Martin Vander Weyer Martin Vander Weyer

How to solve the Gibraltar problem – in the style of Donald Trump

Two of the top tips in Donald Trump’s The Art of the Deal, of which I wrote last week even though he allegedly didn’t write it himself, are ‘Think Big’ and ‘Maximise the Options’, also expressed as ‘I keep a lot of balls in the air’. How should Theresa May apply that advice in response to Spain’s opportunistic bid to raise the issue of sovereignty over Gibraltar as a potential Brexit hurdle?

She could, of course, offer a repeat of the 2002 referendum in which Gibraltarians voted 99 per cent ‘No’ when asked whether Britain and Spain should share the Rock’s sovereignty. But the ‘balls in the air’ gambit I have in mind for her is bolder than that. Why not offer a referendum on the condition that — if sovereignty is to be regarded as negotiable, regardless of historic borders and treaties — the vote is extended to the 260,000 citizens of the neighbouring Spanish district of Campo de Gibraltar (including the towns of Algeciras and La Linea) as well as the 20,000 voters of Gibraltar itself?

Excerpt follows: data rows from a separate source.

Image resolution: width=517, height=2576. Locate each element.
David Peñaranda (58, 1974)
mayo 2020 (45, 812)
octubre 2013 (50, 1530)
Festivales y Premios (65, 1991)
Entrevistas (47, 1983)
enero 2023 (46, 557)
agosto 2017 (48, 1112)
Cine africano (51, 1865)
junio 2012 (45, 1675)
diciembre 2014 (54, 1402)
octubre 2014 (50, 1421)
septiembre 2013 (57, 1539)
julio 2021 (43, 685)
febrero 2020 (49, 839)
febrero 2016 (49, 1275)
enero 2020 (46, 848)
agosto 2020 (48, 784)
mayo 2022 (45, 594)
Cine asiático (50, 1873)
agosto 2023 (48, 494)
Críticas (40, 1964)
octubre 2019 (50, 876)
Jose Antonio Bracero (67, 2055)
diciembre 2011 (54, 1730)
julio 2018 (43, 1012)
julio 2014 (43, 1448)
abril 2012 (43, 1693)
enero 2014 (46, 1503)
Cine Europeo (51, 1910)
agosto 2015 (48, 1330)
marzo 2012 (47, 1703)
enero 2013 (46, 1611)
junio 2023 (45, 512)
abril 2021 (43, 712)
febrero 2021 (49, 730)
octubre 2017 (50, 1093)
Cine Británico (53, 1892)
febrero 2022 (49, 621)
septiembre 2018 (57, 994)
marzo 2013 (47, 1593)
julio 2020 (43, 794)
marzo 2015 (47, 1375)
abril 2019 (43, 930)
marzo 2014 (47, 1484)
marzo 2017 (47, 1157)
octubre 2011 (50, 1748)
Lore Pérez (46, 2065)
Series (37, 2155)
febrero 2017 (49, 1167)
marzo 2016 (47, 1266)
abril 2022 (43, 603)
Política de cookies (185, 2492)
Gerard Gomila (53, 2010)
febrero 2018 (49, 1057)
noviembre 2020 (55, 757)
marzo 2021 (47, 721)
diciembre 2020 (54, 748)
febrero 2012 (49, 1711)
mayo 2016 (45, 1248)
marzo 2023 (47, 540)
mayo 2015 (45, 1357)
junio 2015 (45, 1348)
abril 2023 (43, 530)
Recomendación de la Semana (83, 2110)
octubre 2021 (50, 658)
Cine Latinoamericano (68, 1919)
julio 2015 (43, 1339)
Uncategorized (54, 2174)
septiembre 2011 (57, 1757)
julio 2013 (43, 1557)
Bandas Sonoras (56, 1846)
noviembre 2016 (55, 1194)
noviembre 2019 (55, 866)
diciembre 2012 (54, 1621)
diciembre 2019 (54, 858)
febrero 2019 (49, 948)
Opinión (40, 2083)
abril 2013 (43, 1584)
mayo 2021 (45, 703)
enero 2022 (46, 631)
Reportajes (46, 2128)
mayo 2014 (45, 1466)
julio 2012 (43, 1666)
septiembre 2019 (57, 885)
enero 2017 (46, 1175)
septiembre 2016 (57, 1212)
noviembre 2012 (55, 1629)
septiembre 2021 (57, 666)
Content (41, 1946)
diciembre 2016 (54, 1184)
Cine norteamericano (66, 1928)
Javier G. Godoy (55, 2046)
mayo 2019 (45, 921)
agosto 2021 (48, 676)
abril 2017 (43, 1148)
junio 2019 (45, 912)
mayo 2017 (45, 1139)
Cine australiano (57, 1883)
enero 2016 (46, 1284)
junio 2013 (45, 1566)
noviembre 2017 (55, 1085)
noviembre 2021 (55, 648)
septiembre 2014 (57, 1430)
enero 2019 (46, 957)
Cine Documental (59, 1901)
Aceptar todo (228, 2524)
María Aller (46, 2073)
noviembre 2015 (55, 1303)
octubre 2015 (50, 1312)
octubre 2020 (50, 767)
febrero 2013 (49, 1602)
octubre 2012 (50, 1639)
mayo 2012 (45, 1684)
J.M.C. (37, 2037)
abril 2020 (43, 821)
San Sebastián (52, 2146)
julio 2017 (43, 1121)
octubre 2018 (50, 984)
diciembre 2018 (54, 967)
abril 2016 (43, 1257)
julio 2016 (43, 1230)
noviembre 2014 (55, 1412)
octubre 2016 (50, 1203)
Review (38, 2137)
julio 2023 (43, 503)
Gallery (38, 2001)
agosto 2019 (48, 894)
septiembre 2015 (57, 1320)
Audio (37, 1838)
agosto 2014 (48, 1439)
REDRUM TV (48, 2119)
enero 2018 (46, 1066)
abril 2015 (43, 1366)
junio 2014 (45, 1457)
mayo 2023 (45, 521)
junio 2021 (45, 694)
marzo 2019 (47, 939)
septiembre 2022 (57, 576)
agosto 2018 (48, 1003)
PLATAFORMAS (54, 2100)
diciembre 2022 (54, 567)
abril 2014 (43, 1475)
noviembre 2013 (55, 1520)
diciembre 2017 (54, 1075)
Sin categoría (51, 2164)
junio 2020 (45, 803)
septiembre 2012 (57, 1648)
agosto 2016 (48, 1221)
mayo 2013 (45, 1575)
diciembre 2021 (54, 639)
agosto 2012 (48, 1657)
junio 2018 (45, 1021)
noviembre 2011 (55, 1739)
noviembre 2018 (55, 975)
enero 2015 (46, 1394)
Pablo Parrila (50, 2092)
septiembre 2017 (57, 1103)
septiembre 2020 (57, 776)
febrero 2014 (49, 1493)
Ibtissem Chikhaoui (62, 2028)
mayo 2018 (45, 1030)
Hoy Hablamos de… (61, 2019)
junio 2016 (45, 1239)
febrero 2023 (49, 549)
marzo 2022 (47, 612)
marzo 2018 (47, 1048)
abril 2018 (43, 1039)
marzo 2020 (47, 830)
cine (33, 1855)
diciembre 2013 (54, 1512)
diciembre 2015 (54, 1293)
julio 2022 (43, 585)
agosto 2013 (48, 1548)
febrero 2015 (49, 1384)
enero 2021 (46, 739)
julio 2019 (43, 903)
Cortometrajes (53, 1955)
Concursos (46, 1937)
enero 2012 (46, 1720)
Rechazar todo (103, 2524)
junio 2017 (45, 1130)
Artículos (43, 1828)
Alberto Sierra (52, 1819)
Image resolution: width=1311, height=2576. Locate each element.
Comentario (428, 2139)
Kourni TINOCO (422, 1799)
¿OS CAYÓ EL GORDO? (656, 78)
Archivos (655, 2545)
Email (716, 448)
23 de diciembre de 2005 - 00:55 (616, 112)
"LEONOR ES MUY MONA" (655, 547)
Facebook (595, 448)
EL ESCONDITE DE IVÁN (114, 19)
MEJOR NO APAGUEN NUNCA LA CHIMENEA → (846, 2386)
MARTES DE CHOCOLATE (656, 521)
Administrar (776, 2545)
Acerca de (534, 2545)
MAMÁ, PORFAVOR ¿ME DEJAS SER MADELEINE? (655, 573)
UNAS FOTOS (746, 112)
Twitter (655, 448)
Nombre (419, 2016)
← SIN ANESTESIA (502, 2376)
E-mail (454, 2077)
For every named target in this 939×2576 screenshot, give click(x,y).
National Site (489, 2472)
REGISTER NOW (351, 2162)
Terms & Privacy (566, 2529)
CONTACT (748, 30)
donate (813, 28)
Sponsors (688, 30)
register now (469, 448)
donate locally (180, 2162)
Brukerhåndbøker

A rather provocative 2015 ‘Economic Impact Study’ by the Gibraltar Chamber of Commerce points out that while employment in the Campo area itself fell by 20 per cent between 2007 and 2015, around 10,000 ‘frontier workers’ continued to cross into Gibraltar every day — and the overall contribution of Gibraltar to the output of the Campo is worth around half a billion pounds a year.